## What needs to be done:
Reproduce the items below word for word, starting at their first line and stopping after the line that contains "point(777,65)".
● ● ● ● ●
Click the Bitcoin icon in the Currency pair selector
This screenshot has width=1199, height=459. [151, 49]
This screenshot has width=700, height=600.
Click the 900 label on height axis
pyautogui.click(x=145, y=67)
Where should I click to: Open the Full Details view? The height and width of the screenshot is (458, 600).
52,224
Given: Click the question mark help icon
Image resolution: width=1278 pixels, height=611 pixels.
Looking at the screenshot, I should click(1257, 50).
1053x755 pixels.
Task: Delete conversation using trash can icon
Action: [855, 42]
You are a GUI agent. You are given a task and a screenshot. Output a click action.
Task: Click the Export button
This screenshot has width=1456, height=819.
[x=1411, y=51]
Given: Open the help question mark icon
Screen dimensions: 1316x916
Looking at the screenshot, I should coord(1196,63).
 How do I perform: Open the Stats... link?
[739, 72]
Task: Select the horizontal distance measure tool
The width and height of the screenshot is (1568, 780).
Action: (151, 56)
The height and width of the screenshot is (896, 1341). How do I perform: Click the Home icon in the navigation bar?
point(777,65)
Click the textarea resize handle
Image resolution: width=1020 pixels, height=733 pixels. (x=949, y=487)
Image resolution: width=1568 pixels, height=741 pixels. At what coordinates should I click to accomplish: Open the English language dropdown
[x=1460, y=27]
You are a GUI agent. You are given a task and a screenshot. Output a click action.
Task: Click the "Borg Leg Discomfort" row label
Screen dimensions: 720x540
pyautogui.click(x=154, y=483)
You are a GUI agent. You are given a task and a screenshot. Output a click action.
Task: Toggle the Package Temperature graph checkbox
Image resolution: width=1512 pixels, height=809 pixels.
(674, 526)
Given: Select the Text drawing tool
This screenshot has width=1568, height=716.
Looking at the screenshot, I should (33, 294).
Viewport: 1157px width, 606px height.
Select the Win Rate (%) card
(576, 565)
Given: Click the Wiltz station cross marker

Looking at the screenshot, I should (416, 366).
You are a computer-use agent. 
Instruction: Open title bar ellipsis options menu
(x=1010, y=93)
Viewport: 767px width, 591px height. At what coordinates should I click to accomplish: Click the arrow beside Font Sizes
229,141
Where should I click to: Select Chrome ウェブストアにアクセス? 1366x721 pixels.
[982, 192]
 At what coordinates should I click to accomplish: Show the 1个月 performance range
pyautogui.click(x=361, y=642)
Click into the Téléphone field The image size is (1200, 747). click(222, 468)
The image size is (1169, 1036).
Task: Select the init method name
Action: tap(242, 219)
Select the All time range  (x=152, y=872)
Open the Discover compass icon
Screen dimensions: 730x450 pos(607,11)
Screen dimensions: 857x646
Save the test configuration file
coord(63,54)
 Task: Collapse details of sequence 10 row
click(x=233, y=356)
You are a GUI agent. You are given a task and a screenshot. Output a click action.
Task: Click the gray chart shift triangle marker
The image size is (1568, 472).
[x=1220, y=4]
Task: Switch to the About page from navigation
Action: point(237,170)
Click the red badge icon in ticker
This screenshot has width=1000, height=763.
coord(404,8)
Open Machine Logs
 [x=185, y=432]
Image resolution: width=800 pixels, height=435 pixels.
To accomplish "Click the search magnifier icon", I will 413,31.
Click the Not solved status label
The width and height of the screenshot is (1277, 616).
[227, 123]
● ● ● ● ●
## The reply:
Click the Bitcoin icon in the Currency pair selector
This screenshot has width=1199, height=459. [151, 49]
This screenshot has width=700, height=600.
Click the 900 label on height axis
pyautogui.click(x=145, y=67)
Where should I click to: Open the Full Details view? The height and width of the screenshot is (458, 600).
52,224
Given: Click the question mark help icon
Image resolution: width=1278 pixels, height=611 pixels.
Looking at the screenshot, I should click(1257, 50).
1053x755 pixels.
Task: Delete conversation using trash can icon
Action: [855, 42]
You are a GUI agent. You are given a task and a screenshot. Output a click action.
Task: Click the Export button
This screenshot has width=1456, height=819.
[x=1411, y=51]
Given: Open the help question mark icon
Screen dimensions: 1316x916
Looking at the screenshot, I should coord(1196,63).
 How do I perform: Open the Stats... link?
[739, 72]
Task: Select the horizontal distance measure tool
The width and height of the screenshot is (1568, 780).
Action: (151, 56)
The height and width of the screenshot is (896, 1341). How do I perform: Click the Home icon in the navigation bar?
point(777,65)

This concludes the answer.